The main limitation of our study is the observational single-center design. All time metrics are prospectively documented in a stroke database, but the documentation is not performed in a blinded fashion. As this study was performed in a comprehensive stroke center, the number of LVO may be increased compared to regional stroke centers, which leads to an increased number of ischemic strokes compared to other centers.

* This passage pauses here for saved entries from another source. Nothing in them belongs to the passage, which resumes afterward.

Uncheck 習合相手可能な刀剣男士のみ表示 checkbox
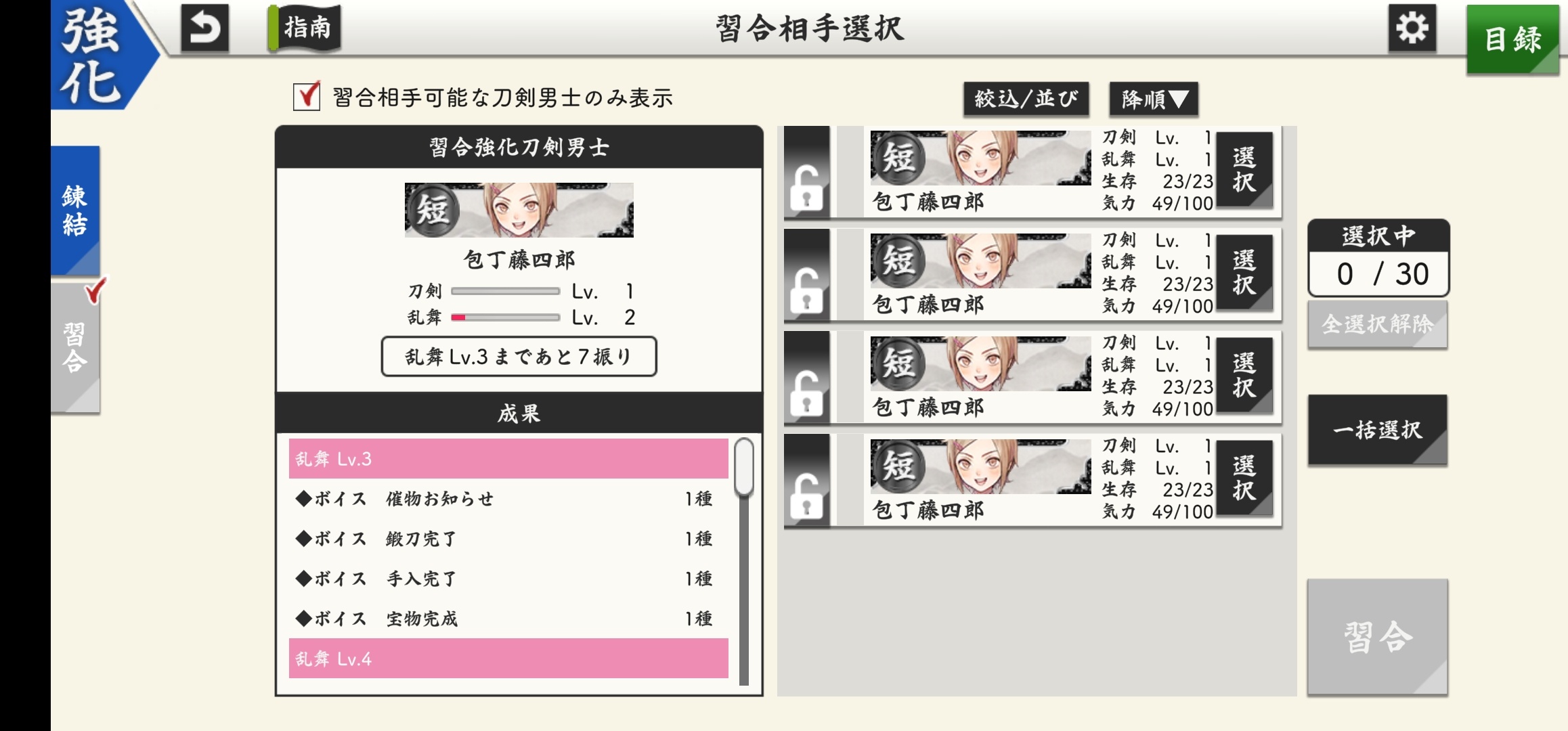Viewport: 1568px width, 731px height. tap(307, 97)
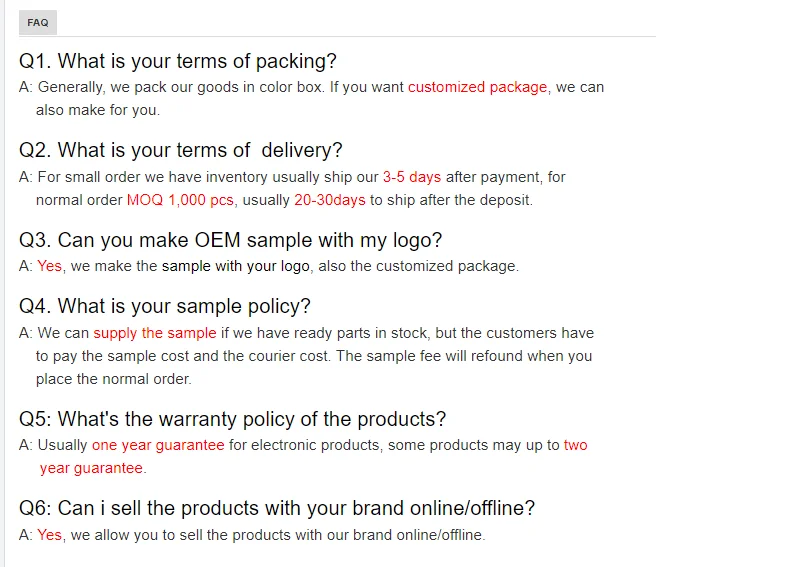Select the Q6 brand online/offline question
This screenshot has height=567, width=808.
(277, 508)
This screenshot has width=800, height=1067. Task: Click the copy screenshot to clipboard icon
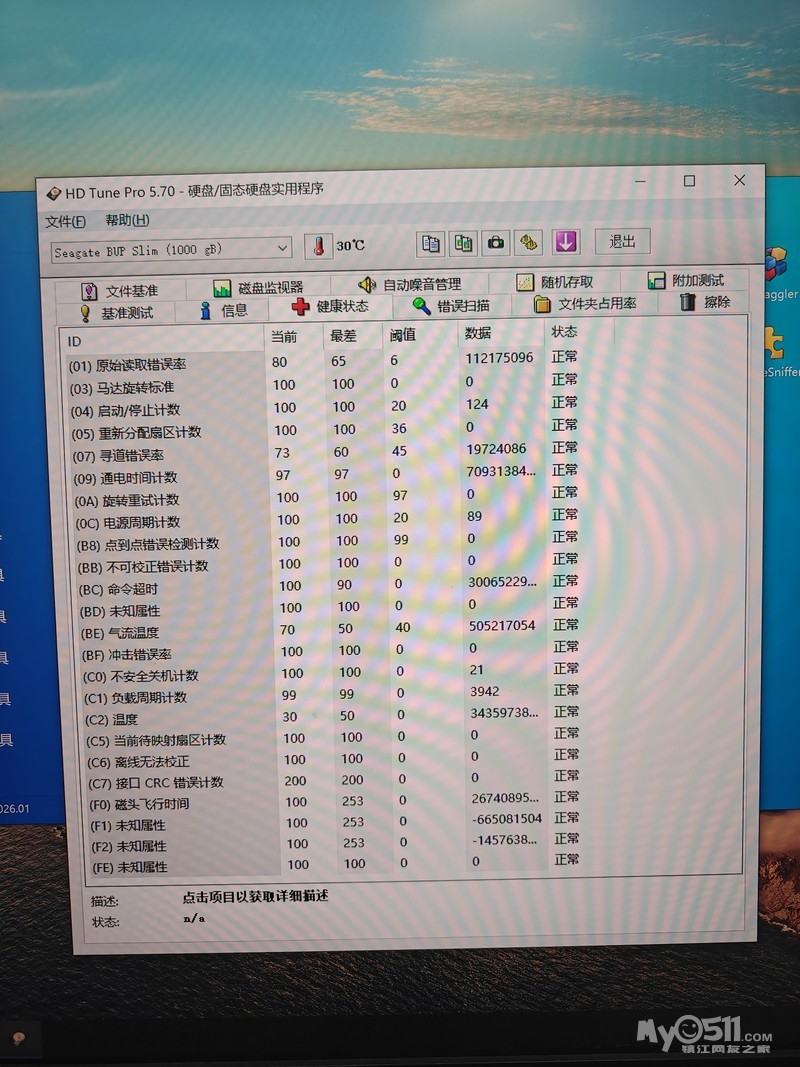click(x=463, y=243)
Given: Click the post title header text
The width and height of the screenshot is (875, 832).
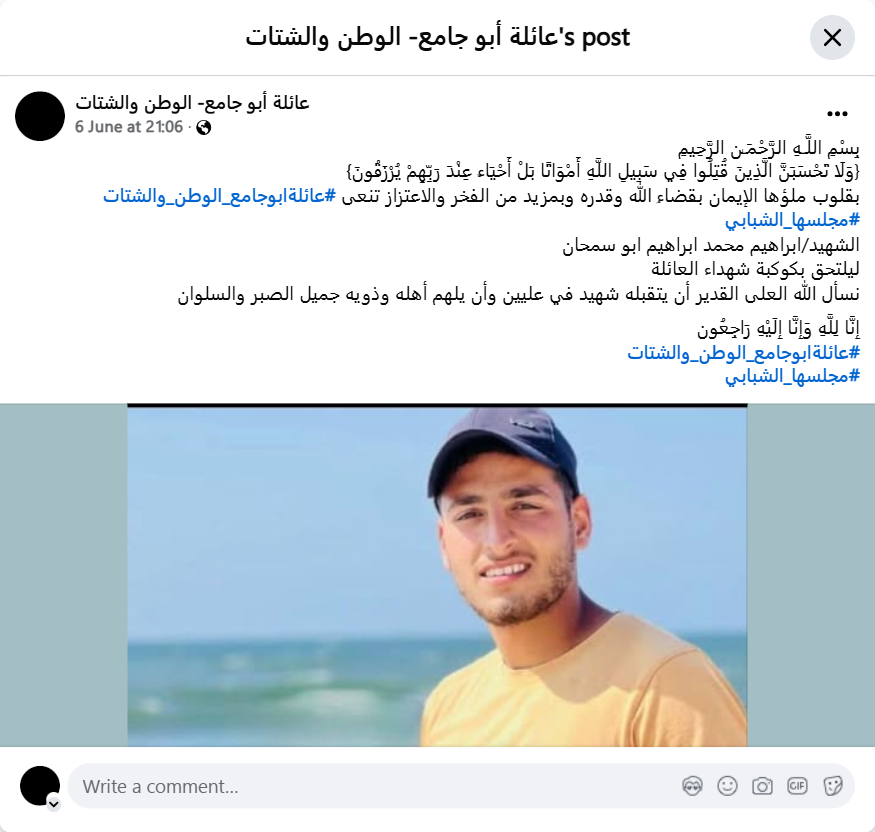Looking at the screenshot, I should tap(438, 37).
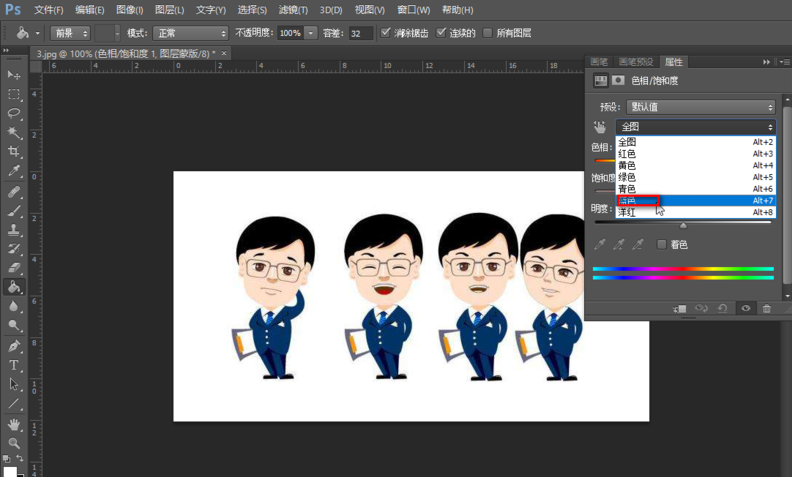Pick the Magic Wand tool
Image resolution: width=792 pixels, height=477 pixels.
coord(14,132)
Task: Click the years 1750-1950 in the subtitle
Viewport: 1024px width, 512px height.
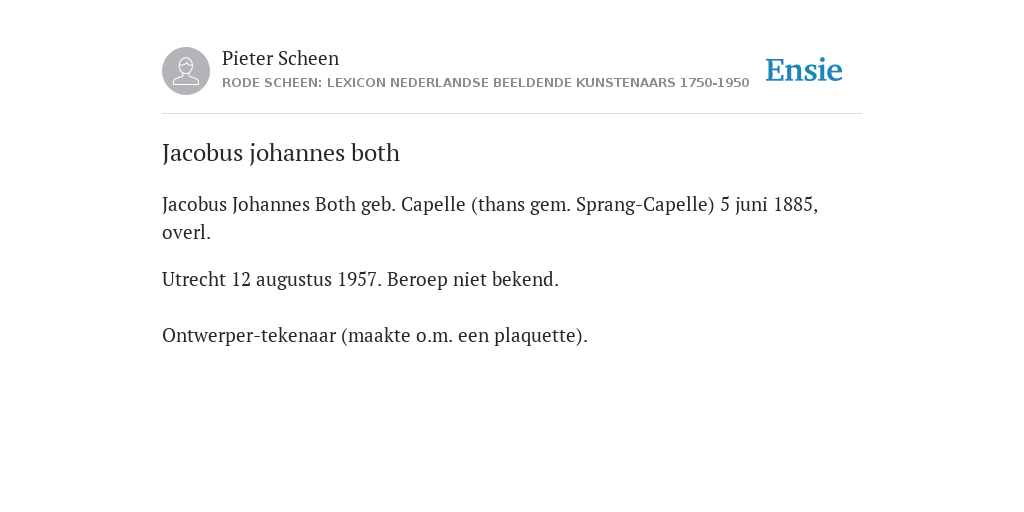Action: click(714, 83)
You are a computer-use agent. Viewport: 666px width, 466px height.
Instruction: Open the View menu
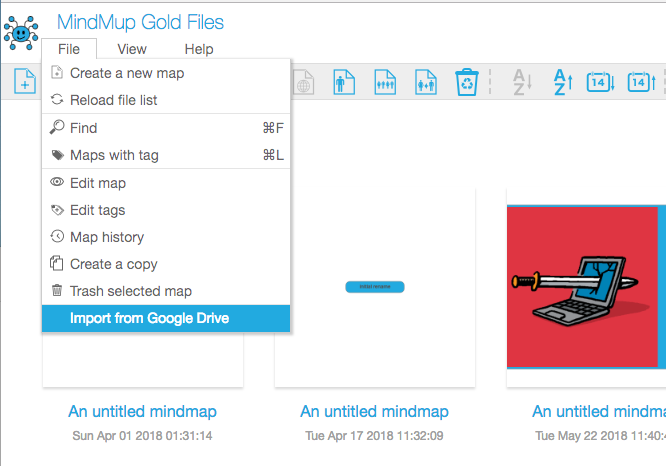pyautogui.click(x=132, y=49)
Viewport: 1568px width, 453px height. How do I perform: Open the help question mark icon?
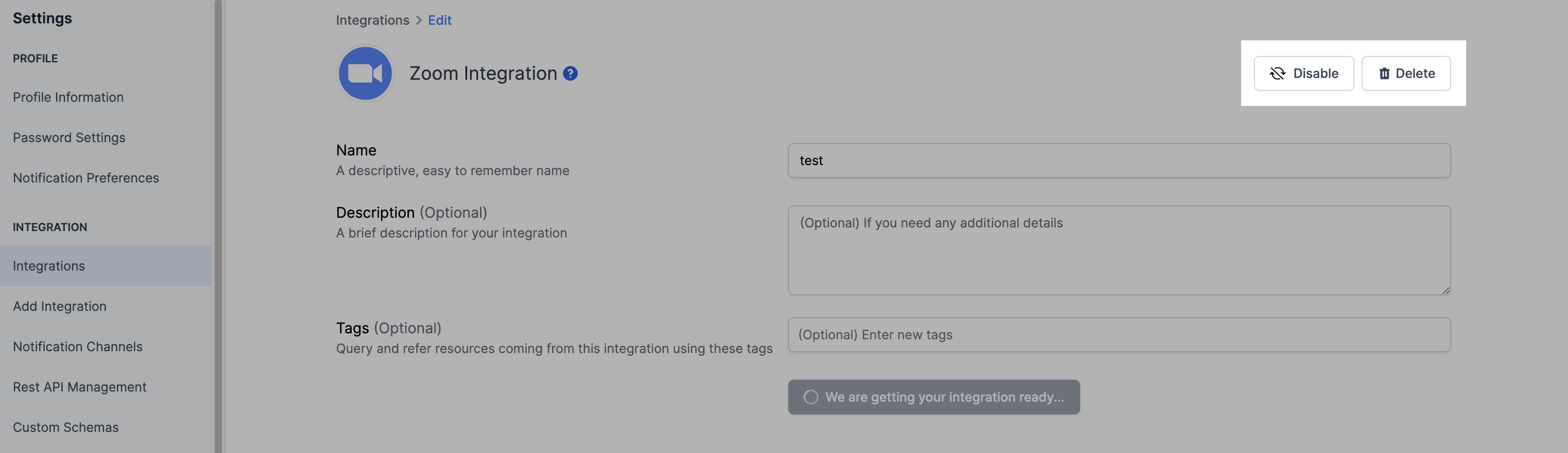(x=570, y=74)
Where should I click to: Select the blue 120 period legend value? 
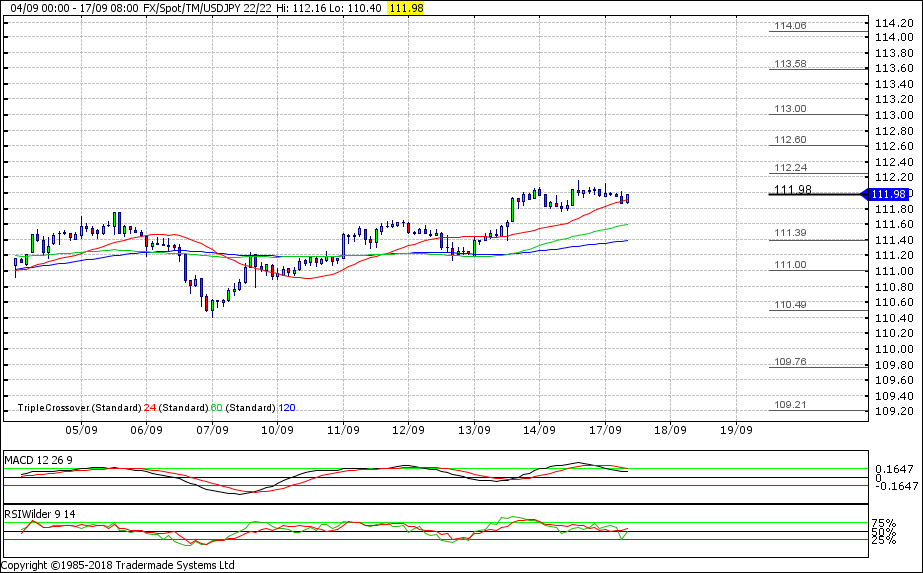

However, based on the observations including a significant reduction of door-to-groin times and secure triage of patients with hemorrhagic strokes, we have started a prospective, randomized trial in order to prove the effectiveness and safety of the proposed one-stop protocol.
5. Conclusions
One-stop management of stroke patients with a modern, FDCT-supporting angiography suite is feasible and allows for significantly shorter intrahospital times.
Author Contributions
Conception and Design of the work (M.-N.P., M.K., J.L., M.B.), Acquisition of the data (I.L.M., I.T., A.C.H., A.B., D.B., M.S., K.S.), Analysis and interpretation of the data (M.-N.P., I.P., D.S.L., M.G.), Drafting the work (M.-N.P.), Revising it critically for important intellectual property (All Authors), Final approval of the version to be published (All Authors), Accountable for all aspects of the work (M.-N.P., J.L.).
Funding
The Department of Neuroradiology, University Medical Center Goettingen, has a research agreement with Siemens Healthcare GmbH, Forchheim, Germany.
Conflicts of Interest
M.-N.P. and M.K. have received speaker’s honoraria from Siemens Healthcare GmbH, Forchheim, Germany. The other authors have nothing to declare.